The huge, white, clinical box which holds the action in People, Places and Things is more than a waiting room, or a clinic, or any of the other places it is transformed into (with slick and smooth transitions) during the show. It is outlined with strip-lights which crackle with flashes of light as Emma loses consciousness: the play takes place in the headspace of this central character, whose drug and alcohol abuse has left her with a flickering reality. The problem is that the solid reality, which the rehab clinic she checks in to wishes her to believe in, doesn't offer her answers to the questions which fuel her addictive behaviour. And as the show goes on, and the audience settles into her thoughts and questions, it starts to be clear that she, rather than the world, has a point. Watching People, Places and Things, is as much an experience as a spectacle.
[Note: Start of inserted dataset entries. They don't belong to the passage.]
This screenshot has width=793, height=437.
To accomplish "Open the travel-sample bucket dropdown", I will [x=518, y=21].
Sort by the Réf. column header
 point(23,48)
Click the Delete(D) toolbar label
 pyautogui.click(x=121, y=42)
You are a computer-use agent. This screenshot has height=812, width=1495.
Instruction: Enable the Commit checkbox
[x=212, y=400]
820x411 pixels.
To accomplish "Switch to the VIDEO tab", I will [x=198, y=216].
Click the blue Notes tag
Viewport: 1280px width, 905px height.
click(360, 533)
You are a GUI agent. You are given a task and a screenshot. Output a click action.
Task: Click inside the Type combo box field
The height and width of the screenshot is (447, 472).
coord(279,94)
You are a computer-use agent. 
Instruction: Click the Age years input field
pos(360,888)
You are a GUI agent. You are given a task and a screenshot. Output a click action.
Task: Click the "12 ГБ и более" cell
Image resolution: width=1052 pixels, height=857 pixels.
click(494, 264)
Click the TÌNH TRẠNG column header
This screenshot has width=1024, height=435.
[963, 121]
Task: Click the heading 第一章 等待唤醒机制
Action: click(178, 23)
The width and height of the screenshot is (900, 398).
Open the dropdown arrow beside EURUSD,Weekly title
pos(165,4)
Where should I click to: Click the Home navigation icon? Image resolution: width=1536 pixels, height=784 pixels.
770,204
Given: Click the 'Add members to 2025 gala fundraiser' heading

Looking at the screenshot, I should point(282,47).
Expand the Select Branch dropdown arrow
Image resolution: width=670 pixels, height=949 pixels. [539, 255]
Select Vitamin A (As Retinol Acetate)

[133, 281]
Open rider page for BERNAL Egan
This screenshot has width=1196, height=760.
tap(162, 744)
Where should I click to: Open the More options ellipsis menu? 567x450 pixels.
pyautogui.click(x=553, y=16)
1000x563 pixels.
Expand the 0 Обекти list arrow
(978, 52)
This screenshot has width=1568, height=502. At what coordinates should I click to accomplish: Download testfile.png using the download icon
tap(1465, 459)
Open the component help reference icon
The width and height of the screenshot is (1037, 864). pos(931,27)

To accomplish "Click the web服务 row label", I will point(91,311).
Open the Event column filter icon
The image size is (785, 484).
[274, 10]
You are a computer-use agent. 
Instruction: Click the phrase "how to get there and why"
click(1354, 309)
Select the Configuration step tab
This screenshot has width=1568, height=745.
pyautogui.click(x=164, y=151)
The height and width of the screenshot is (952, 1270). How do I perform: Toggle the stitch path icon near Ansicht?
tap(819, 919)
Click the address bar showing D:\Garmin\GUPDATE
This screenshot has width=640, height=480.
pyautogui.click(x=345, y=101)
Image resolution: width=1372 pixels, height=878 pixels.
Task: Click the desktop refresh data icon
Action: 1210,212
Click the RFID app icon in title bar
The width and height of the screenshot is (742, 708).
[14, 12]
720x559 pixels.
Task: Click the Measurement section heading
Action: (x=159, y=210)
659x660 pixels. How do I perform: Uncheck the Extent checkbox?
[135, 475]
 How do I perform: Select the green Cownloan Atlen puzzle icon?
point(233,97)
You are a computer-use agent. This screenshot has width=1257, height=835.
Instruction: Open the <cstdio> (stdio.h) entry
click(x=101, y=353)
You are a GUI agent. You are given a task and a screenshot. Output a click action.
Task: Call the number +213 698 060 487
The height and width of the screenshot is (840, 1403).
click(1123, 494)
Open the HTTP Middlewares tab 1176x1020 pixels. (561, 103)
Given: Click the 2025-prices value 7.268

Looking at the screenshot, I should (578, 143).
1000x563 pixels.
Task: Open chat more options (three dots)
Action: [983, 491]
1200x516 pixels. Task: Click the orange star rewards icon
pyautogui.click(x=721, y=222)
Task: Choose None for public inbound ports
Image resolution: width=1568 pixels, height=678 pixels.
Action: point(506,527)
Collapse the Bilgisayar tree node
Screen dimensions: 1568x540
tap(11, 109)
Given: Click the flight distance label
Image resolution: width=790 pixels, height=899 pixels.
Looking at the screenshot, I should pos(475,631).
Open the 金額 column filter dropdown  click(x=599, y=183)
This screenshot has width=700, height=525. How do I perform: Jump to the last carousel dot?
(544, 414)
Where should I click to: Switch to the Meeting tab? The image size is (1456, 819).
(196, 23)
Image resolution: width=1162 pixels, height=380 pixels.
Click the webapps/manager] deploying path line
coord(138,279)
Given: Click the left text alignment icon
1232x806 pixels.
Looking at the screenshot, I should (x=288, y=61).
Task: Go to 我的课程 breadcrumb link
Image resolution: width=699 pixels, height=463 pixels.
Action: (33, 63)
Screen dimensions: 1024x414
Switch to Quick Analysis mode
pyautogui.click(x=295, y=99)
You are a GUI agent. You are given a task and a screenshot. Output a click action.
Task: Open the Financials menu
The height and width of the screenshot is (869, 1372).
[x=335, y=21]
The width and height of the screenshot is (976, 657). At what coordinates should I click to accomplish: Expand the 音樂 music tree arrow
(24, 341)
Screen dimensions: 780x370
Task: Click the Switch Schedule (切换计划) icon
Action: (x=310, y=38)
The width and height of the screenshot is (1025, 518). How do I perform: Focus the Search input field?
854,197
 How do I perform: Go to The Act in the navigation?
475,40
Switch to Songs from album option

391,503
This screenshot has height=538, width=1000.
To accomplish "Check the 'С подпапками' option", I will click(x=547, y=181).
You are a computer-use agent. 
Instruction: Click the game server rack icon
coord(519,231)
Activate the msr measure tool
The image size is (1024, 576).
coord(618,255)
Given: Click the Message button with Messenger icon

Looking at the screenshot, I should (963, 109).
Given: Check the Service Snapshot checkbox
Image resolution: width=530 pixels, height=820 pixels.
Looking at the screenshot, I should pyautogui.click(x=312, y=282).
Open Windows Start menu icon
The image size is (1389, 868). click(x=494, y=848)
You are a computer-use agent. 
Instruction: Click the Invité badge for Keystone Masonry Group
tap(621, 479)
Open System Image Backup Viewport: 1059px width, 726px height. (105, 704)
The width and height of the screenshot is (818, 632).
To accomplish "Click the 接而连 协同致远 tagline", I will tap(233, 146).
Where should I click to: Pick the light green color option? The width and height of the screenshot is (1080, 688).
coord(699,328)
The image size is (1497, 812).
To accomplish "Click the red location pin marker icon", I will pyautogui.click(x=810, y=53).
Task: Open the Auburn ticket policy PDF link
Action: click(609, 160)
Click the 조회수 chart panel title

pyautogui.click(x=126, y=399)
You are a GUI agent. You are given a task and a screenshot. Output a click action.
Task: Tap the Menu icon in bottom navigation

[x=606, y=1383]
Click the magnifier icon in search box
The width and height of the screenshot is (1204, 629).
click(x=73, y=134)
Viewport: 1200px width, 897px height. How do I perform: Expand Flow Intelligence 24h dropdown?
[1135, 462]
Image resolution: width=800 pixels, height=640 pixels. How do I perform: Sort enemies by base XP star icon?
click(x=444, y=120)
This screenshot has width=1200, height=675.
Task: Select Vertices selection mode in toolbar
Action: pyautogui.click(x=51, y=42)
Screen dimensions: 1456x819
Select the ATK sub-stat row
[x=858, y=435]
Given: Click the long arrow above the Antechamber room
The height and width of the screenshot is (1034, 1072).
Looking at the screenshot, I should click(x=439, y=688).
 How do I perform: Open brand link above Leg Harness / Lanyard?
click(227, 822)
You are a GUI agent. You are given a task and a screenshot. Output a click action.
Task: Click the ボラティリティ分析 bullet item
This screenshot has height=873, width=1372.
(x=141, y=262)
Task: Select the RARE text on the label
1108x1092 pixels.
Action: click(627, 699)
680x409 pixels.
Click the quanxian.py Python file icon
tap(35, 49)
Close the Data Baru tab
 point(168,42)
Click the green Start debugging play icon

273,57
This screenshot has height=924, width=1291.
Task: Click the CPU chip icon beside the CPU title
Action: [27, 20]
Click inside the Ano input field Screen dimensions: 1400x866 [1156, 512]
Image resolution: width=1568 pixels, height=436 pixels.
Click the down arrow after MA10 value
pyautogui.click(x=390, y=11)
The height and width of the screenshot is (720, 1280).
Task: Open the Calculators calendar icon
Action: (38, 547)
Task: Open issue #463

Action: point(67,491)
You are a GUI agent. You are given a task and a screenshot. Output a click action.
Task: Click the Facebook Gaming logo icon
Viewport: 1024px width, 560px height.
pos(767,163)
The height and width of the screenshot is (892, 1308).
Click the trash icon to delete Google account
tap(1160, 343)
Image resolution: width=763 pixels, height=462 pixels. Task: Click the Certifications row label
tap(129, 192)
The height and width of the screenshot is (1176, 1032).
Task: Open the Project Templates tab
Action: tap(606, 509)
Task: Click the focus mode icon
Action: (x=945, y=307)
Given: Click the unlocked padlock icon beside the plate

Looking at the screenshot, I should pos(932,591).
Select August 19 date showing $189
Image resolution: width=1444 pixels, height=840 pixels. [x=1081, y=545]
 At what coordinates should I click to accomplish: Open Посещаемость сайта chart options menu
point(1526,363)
What is remarkable about the staging of the piece is its simultaneous large and small scale. There are rows of seats on the stage, and the experience for these audience members must be an intimate and visceral explosion of action and inaction. In the main auditorium, the actors are so far away that their faces are undefinable, but their projected performances pack an equally vital punch. The whole cast contribute, but Lisa Dwyer Hogg's multicolour control of this effect as Emma is particularly excellent, as she moves through the states of her addiction from despair to smallness to rage. The production in general harnesses it too; at times offering chaotic movement and noise, the whole stage lighting up and pounding, and at others scary, ordered, clinical smallness.
There was a sense that this production is in its early days, and further assuredness is still to come. Perhaps as a result of this, the ending lacked some of the devastation which I had felt on reading it. Nevertheless, this is a play which touches on the darkest and most unanswerable elements of human existence, whilst remaining substantially relatable and current, something carried out by this production with huge potency.